Repeat the data in full. Every line must match.
++++++++++++++++++++
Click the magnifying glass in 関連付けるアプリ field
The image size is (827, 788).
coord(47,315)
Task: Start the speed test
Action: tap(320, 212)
++++++++++++++++++++
_ANSWER BOX:_
Click the magnifying glass in 関連付けるアプリ field
The image size is (827, 788).
coord(47,315)
Task: Start the speed test
Action: tap(320, 212)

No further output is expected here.